Document Type
Article
Date of Original Version
5-2020
Abstract
An objective method, employing HYSPLIT back-trajectories and Moderate Resolution Imaging Spectroradiometer (MODIS) fire observations, is developed to estimate ozone enhancement in air transported from regions of active forest fires at 18 ozone sounding sites located across North America. The Differential Back Trajectory (DBT) method compares mean differences between ozone concentrations associated with fire-affected and fire-unaffected parcels.

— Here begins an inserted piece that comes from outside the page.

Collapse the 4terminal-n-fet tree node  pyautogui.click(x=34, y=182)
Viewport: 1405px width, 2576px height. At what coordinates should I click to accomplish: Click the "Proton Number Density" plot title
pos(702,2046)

It is applied to more than 1100 ozonesonde profiles collected from these sites during the summer months June to August 2006, 2008, 2010 and 2011. Layers of high ozone associated with low humidity were first removed from the ozonesonde profiles to minimize the potential effects of stratospheric intrusions on the calculations. No significant influence on average ozone levels by North American fires was found for stations located at Arctic latitudes. The ozone enhancement for stations nearer large fires, such as Trinidad Head and Bratt's Lake, was up to 4.8% of the TTOC (Total Tropospheric Ozone Column). Fire ozone accounted for up to 8.3% of TTOC at downwind sites such as Yarmouth, Sable Island, Narragansett, and Walsingham. The results are consistent with other studies that have reported an increase in ozone production with the age of the smoke plume.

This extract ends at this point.